> [WHAT THE TASK ASKS]:
Carry on the museum entry about Drouais's portrait said to show Madame Favart, picking up after its final sentence.

> [PASSAGE GIVEN]:
Portrait of a Woman, Said to be Madame Charles Simon Favart (Marie Justine Benoîte Duronceray, 1727–1772)

Portrait of a Woman, Said to be Madame Charles Simon Favart (Marie Justine Benoîte Duronceray, 1727–1772)
Portrait of a Woman, Said to be Madame Charles Simon Favart (Marie Justine Benoîte Duronceray, 1727–1772)

Artist:François Hubert Drouais (French, Paris 1727–1775 Paris)
Date:1757
Medium:Oil on canvas
Dimensions:31 1/2 x 25 1/2 in. (80 x 64.8 cm)
Classification:Paintings
Credit Line:Mr. and Mrs. Isaac D. Fletcher Collection, Bequest of Isaac D. Fletcher, 1917

In 1745 Mademoiselle Duronceray, a singer, dancer, and comedienne, married Charles Simon Favart (1710–1792) , the father of French comic opera. Among her best known roles was that of the heroine in The Loves of Bastien and Bastienne, 1753, in which she inspired a revolution in theatrical costume by wearing authentic peasant dress. Drouais's elegant secular portrait recalls traditional representations of Saint Cecilia, patron saint of music.

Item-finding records
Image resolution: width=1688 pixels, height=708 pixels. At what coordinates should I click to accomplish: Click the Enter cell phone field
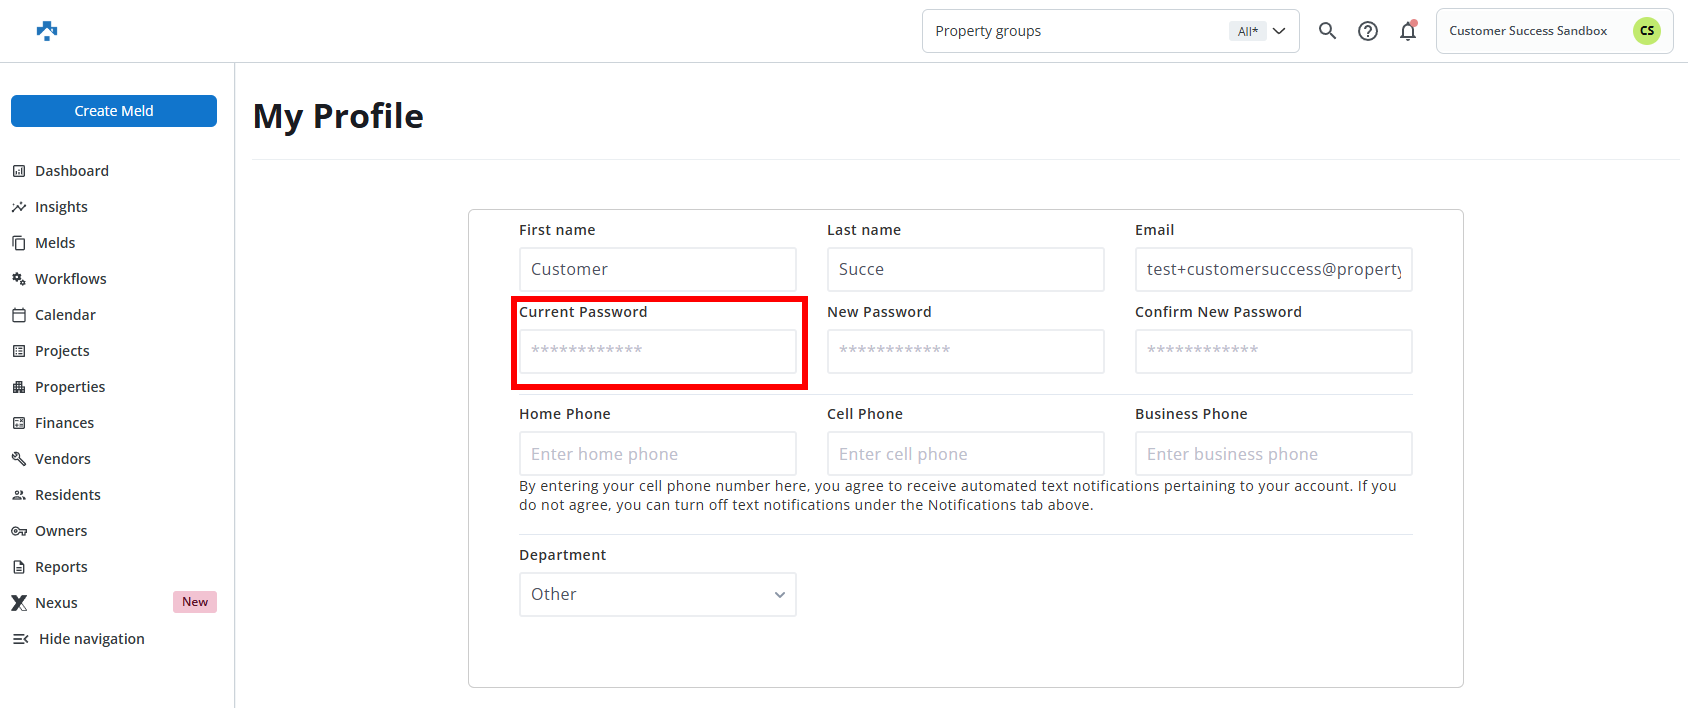pyautogui.click(x=965, y=454)
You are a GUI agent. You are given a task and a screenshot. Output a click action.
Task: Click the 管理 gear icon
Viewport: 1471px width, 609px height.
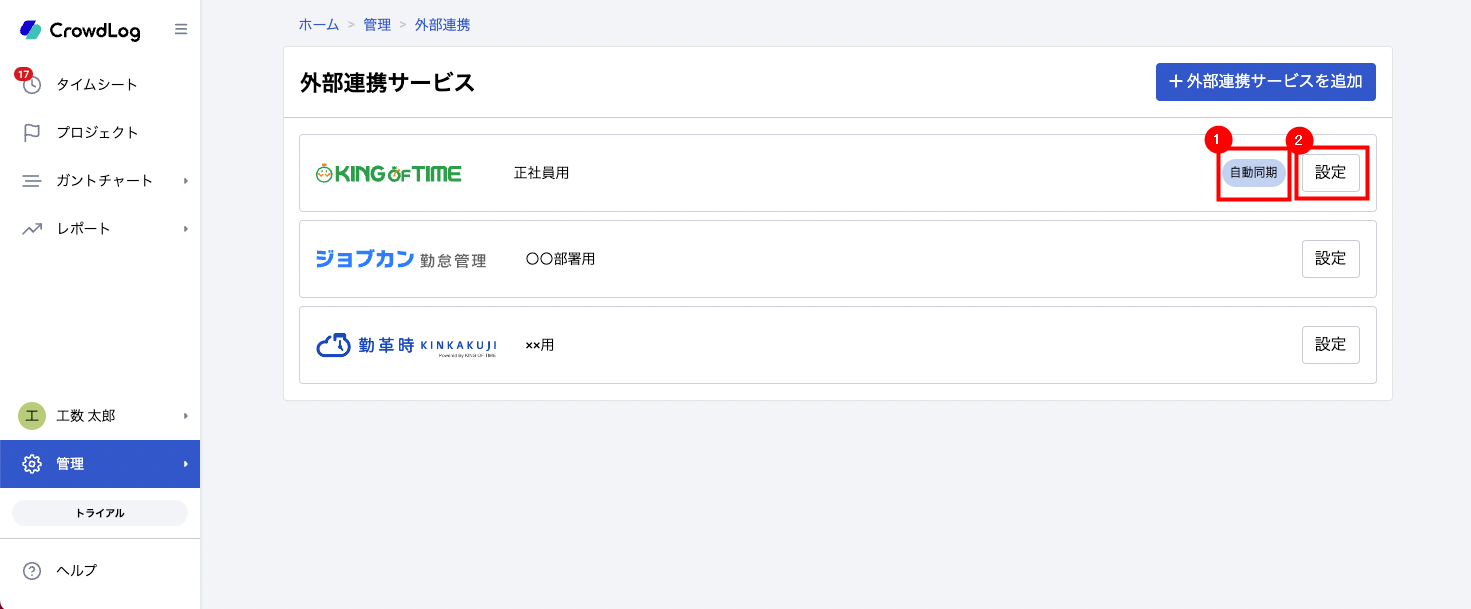pos(32,464)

> [ANSWER]:
Catalogue Entry
François Hubert Drouais began his career in the studio of his father, the academician Hubert Drouais (1699–1767). He was accepted as an associate of the Académie Royale de Peinture et de Sculpture in 1755 and admitted to full membership in 1757. Meanwhile he was called to Versailles to paint Louis XV's grandsons, the duc de Berry and the comte de Provence, whose double portrait (Museu de Arte de São Paulo) was among the painter's first Salon exhibits and an initial step toward a career at court, where all of the members of the royal family eventually sat for him. In the eyes of his contemporaries, Drouais excelled at painting women and young children.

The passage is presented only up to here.